Physique 
  des cuivres et effets acoustiques des divers matériaux et de leur traitement
   Par Renold Otto Schilke
(Traduction d'un article, probablement le texte 
  d'une conférence, diffusé par la société Schilke
   et consultable sur le site The
    Schilke Loyalist*. Les intertitres sont du traducteur.)
  
  Comment construire un instrument juste.
  La forme interne d'un instrument en cuivre et de son embouchure a toujours intéressé 
  fortement non seulement les facteurs d'instruments en cuivre, mais aussi ceux 
  qui les jouent. Les harmoniques d'un tuyau ouvert, si le diamètre intérieur 
  est constant, ne peuvent être utilisés comme des notes de la gamme 
  tempérée sans l'usage d'une coulisse d'accord. De nombreux fabricants 
  ont constaté qu'en plaçant des portions de sections coniques, 
  on peut se rapprocher des notes de la gamme usuelle. Par essais successifs et 
  de façon empirique, ils ont obtenu une forme de tube permettant de produire 
  des instruments utilisables. Au siècle dernier, le belge Victor Mahillon 
  a montré qu'on peut contrôler la position des nœuds de pression 
  de façon à ajuster la hauteur de chaque résonance, permettant 
  ainsi de créer une série de notes utilisables. Sa méthode 
  consiste à modifier la section du tube au voisinage des nœuds de 
  pression de façon à obtenir la hauteur voulue.
  
  Expliquons d'abord ce qui se passe quand une impulsion d'énergie est 
  créée par l'expulsion d'air sous pression par les lèvres 
  qui entrent en vibration.

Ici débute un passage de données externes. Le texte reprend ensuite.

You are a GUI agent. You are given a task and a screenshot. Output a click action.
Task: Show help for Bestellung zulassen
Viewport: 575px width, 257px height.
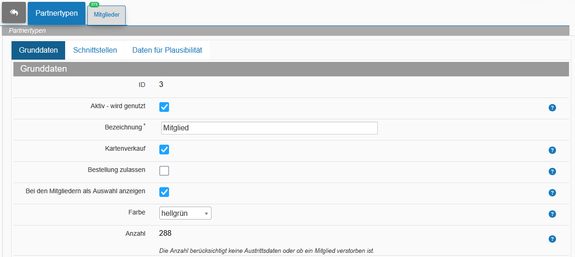pos(552,171)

L'air entre en vibration dans la cuvette de l'embouchure. 
  C'est pourquoi la forme de la cuvette est si importante pour obtenir le son 
  que désire l'instrumentiste. L'air atteint sa pression maximale dans 
  le "grain" (la partie la plus resserrée de l'embouchure, entre la cuvette 
  et la queue), où se crée la structure vibratoire de l'air contenu 
  dans l'instrument, comme se crée la structure vibratoire de la corde 
  d'un violon au point de contact de l'archet. A la sortie du pavillon de l'instrument, 
  la pression de l'air est constante, ce qui crée une onde stationnaire 
  qui s'établit en retour jusqu'au larynx de l'instrumentiste. C'est pourquoi 
  des instrumentistes ayant des cavités buccales différentes obtiennent 
  des hauteurs de son différentes d'un même instrument. J'en ai eu 
  un bon exemple quand M. Arnold Jacobs et M. A. Hirada (du Japon) essayèrent 
  des tubas dans mon studio. Pour jouer à la même hauteur, M. Jacobs, 
  qui a une cavité buccale très large, devait rentrer la coulisse 
  d'accord à fond tandis que M. Hirada, dont la cavité buccale est 
  très petite, la tirait de façon à allonger le tube de vingt 
  centimètres.
  
  En cherchant une méthode pour déterminer la forme de tube optimale, 
  j'ai d'abord essayé l'approche théorique. J'ai donc dessiné 
  pendant plusieurs années les structures nodales de la trompette, les 
  superposant sur des calques pour trouver les endroits exacts où se produisent 
  les nœuds et les ventres de pression pour chaque note. En effet, c'est 
  là qu'il faut agir pour corriger une note, mais s'il s'agit d'un point 
  commun à plusieurs notes, la correction favorable pour l'une peut être 
  défavorable pour les autres. Mais quand j'ai essayé d'appliquer 
  cette théorie, je me suis rendu compte que je faisais fausse route. Si 
  je n'avais affaire qu'à des tubes cylindriques, la méthode aurait 
  pu s'appliquer, mais comme l'embouchure et le pavillon ont des formes particulières, 
  il aurait fallu développer une nouvelle formule pour chaque section de 
  l'instrument.
  C'est alors que je rencontrai le Dr. Aebi et que nous eûmes une discussion 
  sur ce sujet. Vous savez que le Dr. Aebi est un corniste amateur et peut-être 
  un des plus grands physiciens. Il avait essayé de localiser la structure 
  nodale du cor en déroulant complètement l'instrument et en insérant 
  un petit microphone au bout d'une baguette pour enregistrer le signal sur un 
  oscilloscope pendant l'émission d'un son. Dans son laboratoire, nous 
  avons commencé par utiliser un micro de contact de façon à 
  travailler avec l'instrument sous sa forme normale, pendant qu'un instrumentiste 
  jouait une note donnée. En déplaçant le micro le long de 
  l'instrument jusqu'à la cavité buccale du musicien, et en filmant 
  les oscillogrammes avec une caméra, nous avons pu déterminer précisément 
  les nœuds et les ventres de pression. A l'emplacement d'un ventre de pression 
  pour une note donnée, il serait possible de maintenir cette note inchangée 
  même si on enlevait une section du tube à cet endroit précis. 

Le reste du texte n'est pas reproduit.